Mitochondria and plastids are organelles within eukaryotic cells that are thought to have derived from endosymbiotic bacteria and that, throughout evolution, have become entirely dependent on their hosts and vice versa. Many similar interdependent relationships appear to exist between bacteria and hosts—with evidence including the transfer of bacterial genes to the host genomes, for example—but proof that these genes function in pathways as complex and interconnected as that of, say, mitochondrial and nuclear genes has been formally lacking.
A report in Cell today (October 3) now provides such evidence, at least for one endosymbiont, the bacterium Moranella, and its host, the mealybug Planococcus citri. The study shows that the two work together to coordinate steps in the synthesis of the polymer peptidoglycan.
“It’s a necessary paper because it shows that the inferences that might be made from comparative genomics . . . are actually supported by doing the real biochemistry,” says molecular microbiologist Ford Doolittle of Dalhousie University who was not involved in the research. “It’s not surprising that they find this, but it is very gratifying that they do,” he adds.
Moranella, also known as Candidatus Moranella endobia, actually lives within another bacterial symbiont, Candidatus Tremblaya princeps, or Tremblaya, and together they reside inside specialized cells of the mealybug where they produce essential amino acids not provided by the insect’s diet of plant sap. John McCutcheon of the University of Montana has been working with mealybugs and their matryoshka doll–like living arrangement for the best part of a decade.

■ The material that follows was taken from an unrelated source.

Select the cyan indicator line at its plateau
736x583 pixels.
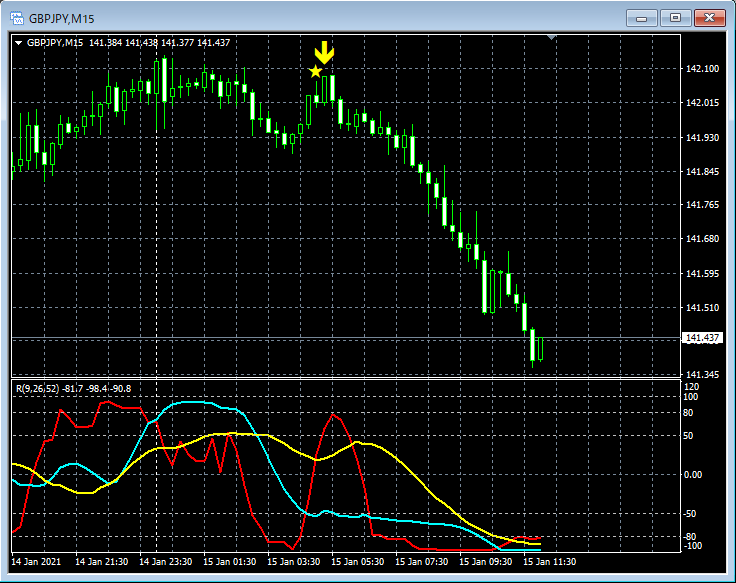[x=195, y=402]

Organelles are just very old endosymbionts, that’s how I think about it. What you label them is up to you.—John McCutcheon, University of Montana
As with many endosymbionts, over the course of evolution, certain genes have been transferred from bacteria to host. In the case of P. citri, some of those acquired genes are involved in the production of a bacterial cell wall polymer called peptidoglycan. The fact that these genes have been lost by the bacteria yet retained by the host suggests they are, for whatever reason, worth keeping and potentially still functional. And, if the genes are indeed operative, it would imply that the pathway in which they function would involve a complicated mosaic of inputs from host and endosymbiont—the sort of complex interactions seen between the classic endosymbiont-turned-organelle example of mitochondrial- and nuclear-encoded genes, says McCutcheon. All the circumstantial evidence suggests this would be the case, but “we wanted to see whether it actually worked,” he says.
Unfortunately, confirming such suspicions is not as technically feasible in mealybugs and their endosymbionts as it might be in genetic model organisms such as the fruit fly. “We can’t knock out a gene using CRISPR or something,” McCutcheon explains, because the tools have not been developed. Moreover, the bacterial endosymbionts are so dependent on their host they cannot be cultured. “It’s a very difficult system,” says Nancy Moran, who studies the biology of symbiosis at the University of Texas and did not participate in the research. “They had to use a lot of imagination to figure out experiments that could be done.”
Among those experiments were mass spectrometry studies to show that peptidoglycan components were present in the mealybug tissue, immunohistochemistry with an antibody to recognize a peptidoglycan-synthesizing enzyme encoded only in the mealybug genome, and a specific labeling of D-alanine—a rare isomer of the amino acid alanine found almost exclusively in bacterial cell walls.
Together, the results revealed that peptidoglycan was indeed formed in the insect cells, that it formed a coat solely around the Moranella, and that one of the key enzymes needed to build the peptidoglycan, despite being coded for in the insect genome, was somehow transported across five cell membranes (three belonging to Tremblaya and two to Moranella) to where it was needed.
“The presence of a gene does not necessarily predict that the gene is being used and that it is part of a complicated pathway,” says parasitologist Julius Lukeš of the Institute of Parasitology in Ceské Budejovice, Czechia, who was not involved in the research, “so showing that is the case is extremely important.”
Given the now-proven complexity of interdependence between P. citri and its endosymbionts, should the latter be described as organelles?
“In my view it is a continuum and the definition matters so little,” says McCutcheon. “Organelles are just very old endosymbionts, that’s how I think about it. What you label them is up to you.”
D.C. Bublitz et al., “Peptidoglycan production by an insect-bacterial mosaic,” Cell, 179:j.cell.2019.08.054, 2019.